* _Data for analysis_
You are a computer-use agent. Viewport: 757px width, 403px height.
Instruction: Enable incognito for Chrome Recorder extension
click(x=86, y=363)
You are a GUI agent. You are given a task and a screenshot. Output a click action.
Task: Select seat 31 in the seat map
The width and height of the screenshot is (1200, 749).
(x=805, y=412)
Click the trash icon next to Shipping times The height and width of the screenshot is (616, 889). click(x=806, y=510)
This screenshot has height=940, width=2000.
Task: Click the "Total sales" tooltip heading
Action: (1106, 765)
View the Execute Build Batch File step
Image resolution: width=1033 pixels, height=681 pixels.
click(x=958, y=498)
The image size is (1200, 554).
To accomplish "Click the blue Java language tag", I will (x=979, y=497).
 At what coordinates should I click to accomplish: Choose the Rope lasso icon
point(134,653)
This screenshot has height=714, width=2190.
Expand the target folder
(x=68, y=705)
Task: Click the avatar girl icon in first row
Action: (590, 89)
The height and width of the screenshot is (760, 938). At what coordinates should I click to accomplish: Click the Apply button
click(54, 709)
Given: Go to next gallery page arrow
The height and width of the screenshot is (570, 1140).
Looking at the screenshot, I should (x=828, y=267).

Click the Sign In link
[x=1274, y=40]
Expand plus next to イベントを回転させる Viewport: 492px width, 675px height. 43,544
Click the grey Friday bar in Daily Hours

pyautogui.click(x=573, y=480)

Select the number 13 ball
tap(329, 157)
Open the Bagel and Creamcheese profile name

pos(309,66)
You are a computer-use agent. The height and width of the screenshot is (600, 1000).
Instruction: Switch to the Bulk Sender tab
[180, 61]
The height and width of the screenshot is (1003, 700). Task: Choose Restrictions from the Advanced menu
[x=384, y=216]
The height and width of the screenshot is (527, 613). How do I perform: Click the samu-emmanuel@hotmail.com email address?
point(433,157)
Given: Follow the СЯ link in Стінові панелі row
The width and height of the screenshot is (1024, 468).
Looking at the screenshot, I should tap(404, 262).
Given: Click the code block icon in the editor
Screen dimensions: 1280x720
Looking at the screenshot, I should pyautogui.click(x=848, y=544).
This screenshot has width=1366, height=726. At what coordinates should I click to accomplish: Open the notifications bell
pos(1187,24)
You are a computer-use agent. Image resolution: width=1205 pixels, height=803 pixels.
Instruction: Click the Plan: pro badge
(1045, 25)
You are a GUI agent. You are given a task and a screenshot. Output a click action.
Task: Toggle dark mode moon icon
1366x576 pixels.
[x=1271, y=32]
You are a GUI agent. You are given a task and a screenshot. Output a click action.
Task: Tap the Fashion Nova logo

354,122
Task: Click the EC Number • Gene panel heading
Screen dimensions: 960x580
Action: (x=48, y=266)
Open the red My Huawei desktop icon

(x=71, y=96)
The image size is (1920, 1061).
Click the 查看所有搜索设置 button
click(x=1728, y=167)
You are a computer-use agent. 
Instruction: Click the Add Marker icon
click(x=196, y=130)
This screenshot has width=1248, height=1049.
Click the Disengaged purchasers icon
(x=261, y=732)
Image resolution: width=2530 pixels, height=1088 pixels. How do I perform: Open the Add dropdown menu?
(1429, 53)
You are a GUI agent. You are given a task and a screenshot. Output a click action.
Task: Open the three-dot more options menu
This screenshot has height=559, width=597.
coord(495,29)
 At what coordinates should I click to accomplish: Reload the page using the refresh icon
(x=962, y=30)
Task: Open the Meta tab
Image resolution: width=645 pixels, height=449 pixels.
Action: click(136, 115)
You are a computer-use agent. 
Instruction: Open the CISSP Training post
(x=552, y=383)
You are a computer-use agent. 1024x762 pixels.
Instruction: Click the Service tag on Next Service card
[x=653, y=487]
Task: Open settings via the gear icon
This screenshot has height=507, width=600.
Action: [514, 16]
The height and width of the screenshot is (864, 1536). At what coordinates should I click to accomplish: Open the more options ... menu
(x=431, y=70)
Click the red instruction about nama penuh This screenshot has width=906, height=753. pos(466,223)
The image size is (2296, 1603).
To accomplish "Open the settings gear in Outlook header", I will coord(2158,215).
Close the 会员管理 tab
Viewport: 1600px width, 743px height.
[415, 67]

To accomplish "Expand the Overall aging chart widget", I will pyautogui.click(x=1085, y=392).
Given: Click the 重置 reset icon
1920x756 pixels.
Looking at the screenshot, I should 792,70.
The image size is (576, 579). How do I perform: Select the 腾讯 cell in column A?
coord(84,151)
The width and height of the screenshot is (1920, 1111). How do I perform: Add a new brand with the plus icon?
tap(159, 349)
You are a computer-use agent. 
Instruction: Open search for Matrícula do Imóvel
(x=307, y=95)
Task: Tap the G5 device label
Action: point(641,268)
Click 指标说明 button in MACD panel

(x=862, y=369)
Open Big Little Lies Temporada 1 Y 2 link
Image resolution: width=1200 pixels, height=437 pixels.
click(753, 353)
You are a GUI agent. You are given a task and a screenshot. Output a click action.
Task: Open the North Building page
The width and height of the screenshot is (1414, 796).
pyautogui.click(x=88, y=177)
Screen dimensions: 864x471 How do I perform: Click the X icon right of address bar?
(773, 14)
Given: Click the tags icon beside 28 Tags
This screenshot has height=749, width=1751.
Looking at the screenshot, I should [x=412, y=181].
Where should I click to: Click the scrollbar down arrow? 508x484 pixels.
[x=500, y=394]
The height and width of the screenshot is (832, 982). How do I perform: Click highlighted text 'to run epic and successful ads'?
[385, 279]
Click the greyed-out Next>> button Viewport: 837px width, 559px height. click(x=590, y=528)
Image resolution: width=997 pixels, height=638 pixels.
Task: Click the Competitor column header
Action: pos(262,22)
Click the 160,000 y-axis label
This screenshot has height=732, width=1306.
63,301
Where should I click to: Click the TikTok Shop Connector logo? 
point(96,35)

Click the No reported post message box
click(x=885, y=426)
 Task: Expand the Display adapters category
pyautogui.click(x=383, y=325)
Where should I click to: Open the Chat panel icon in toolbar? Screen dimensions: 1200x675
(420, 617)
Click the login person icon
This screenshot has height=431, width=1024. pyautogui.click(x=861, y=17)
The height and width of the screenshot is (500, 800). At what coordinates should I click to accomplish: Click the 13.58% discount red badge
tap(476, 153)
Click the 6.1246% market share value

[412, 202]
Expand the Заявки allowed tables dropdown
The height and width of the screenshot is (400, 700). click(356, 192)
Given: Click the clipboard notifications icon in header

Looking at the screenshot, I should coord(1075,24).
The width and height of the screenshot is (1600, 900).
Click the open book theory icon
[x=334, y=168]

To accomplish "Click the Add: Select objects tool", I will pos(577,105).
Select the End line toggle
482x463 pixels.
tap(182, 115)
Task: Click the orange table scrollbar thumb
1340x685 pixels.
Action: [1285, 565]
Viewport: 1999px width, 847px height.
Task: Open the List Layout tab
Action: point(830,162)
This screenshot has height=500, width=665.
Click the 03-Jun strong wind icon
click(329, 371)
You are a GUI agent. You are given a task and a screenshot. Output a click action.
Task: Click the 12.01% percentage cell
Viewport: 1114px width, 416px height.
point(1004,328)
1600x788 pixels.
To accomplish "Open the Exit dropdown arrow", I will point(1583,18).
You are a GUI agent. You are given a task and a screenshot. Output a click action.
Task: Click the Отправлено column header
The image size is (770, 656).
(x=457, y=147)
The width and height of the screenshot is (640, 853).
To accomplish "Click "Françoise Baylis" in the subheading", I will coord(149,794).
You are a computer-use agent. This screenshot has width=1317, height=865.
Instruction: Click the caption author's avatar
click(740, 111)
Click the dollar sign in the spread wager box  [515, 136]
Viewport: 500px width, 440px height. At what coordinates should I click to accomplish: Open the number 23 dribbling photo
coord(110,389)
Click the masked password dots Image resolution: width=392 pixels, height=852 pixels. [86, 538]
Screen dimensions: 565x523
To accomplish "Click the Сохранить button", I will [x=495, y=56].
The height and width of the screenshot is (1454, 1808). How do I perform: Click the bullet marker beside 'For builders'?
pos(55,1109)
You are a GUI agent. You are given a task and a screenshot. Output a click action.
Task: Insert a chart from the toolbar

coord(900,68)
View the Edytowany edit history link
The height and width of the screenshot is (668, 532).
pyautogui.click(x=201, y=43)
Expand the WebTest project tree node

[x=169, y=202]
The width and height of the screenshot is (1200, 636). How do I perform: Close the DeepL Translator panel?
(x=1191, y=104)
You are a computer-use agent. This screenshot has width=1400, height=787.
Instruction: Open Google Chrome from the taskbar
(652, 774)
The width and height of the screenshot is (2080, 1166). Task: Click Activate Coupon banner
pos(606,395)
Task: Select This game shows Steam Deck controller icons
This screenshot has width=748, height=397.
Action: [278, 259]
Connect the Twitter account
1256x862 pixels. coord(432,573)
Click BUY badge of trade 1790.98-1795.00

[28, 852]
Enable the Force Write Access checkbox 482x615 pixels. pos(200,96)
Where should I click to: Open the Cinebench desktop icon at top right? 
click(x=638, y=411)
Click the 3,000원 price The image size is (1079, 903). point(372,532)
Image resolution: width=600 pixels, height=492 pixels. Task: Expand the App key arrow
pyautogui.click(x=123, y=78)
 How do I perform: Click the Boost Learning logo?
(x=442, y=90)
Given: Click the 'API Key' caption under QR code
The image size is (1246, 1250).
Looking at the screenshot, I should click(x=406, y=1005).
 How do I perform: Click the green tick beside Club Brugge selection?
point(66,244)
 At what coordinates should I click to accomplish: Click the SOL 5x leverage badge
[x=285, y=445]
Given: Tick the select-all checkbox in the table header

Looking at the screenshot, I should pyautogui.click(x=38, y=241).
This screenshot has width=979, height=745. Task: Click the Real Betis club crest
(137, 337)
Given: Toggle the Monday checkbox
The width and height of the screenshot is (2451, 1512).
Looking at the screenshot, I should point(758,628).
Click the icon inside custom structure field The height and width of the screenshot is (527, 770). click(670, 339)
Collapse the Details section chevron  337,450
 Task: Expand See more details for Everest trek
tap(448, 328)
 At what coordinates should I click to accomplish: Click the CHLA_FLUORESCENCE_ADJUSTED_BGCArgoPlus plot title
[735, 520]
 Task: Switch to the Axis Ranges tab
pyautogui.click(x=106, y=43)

* _The task_
Copy each line of the listing that contains the string "computer".

* _Problem solution_
You are a computer-use agent. Viewport: 757px width, 403px height.
You are a computer-use agent. The height and width of the screenshot is (600, 1000).
You are a computer-use agent. Image resolution: width=1205 pixels, height=803 pixels.
You are a computer-use agent. 
You are a computer-use agent. 
You are a computer-use agent. 1024x762 pixels.
You are a computer-use agent. 
You are a computer-use agent. This screenshot has width=1317, height=865.
You are a computer-use agent. This screenshot has width=1400, height=787.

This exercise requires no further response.